» Task prompt
When a line in the entries contains the word "text", copy that line in full.

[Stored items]
--- START ---
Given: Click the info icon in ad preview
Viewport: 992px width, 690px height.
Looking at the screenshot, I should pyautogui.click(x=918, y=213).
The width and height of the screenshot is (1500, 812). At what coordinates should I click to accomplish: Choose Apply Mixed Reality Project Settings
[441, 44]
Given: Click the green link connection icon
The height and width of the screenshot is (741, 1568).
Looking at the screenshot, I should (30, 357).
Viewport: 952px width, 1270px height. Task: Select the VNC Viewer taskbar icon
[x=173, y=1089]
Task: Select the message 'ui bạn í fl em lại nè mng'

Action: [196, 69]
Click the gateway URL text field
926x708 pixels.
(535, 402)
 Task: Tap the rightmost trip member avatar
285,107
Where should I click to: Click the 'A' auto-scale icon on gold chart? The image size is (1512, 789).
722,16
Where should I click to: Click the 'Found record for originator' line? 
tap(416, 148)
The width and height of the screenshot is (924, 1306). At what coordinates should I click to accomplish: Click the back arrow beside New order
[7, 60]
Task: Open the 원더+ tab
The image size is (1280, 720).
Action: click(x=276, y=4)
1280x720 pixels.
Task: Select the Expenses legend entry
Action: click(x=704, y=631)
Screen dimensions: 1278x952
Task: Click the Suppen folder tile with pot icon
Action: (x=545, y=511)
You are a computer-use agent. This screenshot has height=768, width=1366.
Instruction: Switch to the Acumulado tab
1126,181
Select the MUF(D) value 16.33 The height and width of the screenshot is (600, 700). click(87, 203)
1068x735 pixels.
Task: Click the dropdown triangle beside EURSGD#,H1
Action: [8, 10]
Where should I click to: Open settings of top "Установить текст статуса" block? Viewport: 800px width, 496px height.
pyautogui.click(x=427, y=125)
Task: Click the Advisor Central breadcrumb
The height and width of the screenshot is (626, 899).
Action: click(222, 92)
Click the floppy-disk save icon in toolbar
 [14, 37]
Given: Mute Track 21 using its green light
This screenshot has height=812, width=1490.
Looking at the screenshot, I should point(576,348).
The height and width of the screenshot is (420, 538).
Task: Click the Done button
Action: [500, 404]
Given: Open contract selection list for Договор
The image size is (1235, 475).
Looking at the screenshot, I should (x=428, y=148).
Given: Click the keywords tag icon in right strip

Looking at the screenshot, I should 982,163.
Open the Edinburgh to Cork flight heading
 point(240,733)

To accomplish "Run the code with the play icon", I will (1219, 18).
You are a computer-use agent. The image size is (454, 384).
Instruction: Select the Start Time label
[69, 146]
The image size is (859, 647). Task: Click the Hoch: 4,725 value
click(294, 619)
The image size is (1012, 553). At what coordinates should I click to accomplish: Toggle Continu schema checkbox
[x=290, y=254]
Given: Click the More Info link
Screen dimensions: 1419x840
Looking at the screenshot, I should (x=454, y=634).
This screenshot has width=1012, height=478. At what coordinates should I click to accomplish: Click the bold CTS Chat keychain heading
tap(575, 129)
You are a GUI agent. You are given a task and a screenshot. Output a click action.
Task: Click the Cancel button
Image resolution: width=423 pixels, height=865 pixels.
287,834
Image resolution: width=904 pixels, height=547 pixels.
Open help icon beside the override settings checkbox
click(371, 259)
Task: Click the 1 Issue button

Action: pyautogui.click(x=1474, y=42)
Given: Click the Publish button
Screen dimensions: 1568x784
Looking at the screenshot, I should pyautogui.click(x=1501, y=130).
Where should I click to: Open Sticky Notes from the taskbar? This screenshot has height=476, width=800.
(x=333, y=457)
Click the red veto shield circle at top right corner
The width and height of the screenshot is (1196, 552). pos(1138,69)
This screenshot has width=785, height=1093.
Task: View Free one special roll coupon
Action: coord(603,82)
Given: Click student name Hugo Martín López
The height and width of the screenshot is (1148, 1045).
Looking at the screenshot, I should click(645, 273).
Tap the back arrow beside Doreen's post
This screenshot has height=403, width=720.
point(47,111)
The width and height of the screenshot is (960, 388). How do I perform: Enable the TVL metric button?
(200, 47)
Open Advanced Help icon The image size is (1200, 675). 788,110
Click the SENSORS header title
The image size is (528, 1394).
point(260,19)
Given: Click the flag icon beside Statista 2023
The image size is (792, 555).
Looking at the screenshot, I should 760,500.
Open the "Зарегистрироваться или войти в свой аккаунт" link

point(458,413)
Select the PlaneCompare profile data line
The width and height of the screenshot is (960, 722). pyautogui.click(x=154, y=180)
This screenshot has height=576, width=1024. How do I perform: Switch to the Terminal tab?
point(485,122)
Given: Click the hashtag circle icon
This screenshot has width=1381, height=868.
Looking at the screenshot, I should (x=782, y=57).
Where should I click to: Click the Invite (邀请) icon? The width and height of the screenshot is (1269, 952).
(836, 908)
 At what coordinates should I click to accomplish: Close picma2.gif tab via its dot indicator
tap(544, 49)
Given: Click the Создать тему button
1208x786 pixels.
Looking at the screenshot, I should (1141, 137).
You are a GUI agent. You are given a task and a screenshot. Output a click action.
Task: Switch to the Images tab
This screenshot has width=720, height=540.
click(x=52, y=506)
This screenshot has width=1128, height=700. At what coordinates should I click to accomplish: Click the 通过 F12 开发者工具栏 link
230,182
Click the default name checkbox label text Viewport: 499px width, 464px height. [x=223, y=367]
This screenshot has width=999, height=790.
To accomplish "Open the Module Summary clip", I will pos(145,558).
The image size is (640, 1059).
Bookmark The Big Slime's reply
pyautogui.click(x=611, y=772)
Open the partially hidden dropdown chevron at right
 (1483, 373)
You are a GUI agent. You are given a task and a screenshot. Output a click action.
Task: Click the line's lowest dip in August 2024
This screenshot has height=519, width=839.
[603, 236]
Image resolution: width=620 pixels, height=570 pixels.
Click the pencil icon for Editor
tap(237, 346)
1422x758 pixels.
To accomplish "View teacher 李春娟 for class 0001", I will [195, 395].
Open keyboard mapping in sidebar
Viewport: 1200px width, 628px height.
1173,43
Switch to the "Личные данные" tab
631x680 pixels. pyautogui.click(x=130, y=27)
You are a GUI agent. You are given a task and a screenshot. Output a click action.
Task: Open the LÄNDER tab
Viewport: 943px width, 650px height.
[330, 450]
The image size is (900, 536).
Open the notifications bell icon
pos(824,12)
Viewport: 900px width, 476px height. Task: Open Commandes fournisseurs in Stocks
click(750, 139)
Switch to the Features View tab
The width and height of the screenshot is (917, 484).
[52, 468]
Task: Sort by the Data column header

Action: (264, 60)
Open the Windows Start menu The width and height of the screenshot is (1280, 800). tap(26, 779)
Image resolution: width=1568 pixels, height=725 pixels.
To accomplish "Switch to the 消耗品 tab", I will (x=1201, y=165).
--- END ---
» Final answer
Click the gateway URL text field
Click the default name checkbox label text Viewport: 499px width, 464px height. [x=223, y=367]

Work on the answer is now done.